Introduction#

ProgressiVis is a system and language implementing progressive data analysis and visualization.

In the ProgressiVis language, all the executions are progressive by design; the system is never blocked performing lengthy operations, it always shows visualizations quickly, even when all the data is not loaded yet. ProgressiVis also comes with extensions in the notebook to create interactive visualizations and their user interfaces for controlling the progressive process.

When visualizing the results of computations, the visualizations are shown, updated, and improved progressively, every few seconds, until the final result is computed. Alternatively, the user can abort the current computation and try a new one or several, if the current one does not converge to the expected result.

Why?#

Interactive data exploration is performed by humans and therefore requires a controlled latency. When the latency exceeds 10s, humans cannot maintain their attention and their efficiency at exploring data drops dramatically. Instead of loading data fully or running algorithms to completion one after the other, as done in all existing scientific analysis systems, ProgressiVis algorithms (called modules) run in short batches, each batch being only allowed to run for a specific quantum of time - typically 1 second - producing a usable result in the end, and yielding control to the next module. To perform the whole computation, ProgressiVis loops over the modules as many times as necessary to converge to a result that the analyst considers satisfactory.

Humans can then conduct interactive data exploration using large datasets and powerful analysis algorithms, trading time with quality, staying in control of the quality they need to make decisions by controlling the time they will allow the algorithm to run.

ProgressiVis relies on well known Python libraries, such as numpy,scipy, Pandas, pyarrow, and Scikit-Learn.

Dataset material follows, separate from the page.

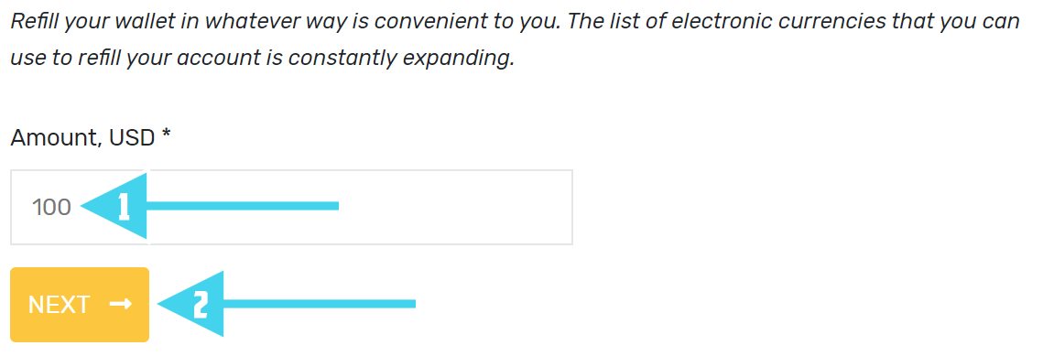
Task: Click the NEXT text on the yellow button
Action: tap(59, 305)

For now, ProgressiVis is mostly a proof of concept. The current implementation provides progressive data structures that can grow and adapt to progressive computations, an execution model relying on asynchronous programming with non-preemptive cooperative multitasking, and a number of modules implementing various components of the language: data manipulation, computations, statistics, machine learning, and vizualization. ProgressiVis is also meant to be used from jupyter notebooks; it provides interactions and visualizations specially suited to progressive systems.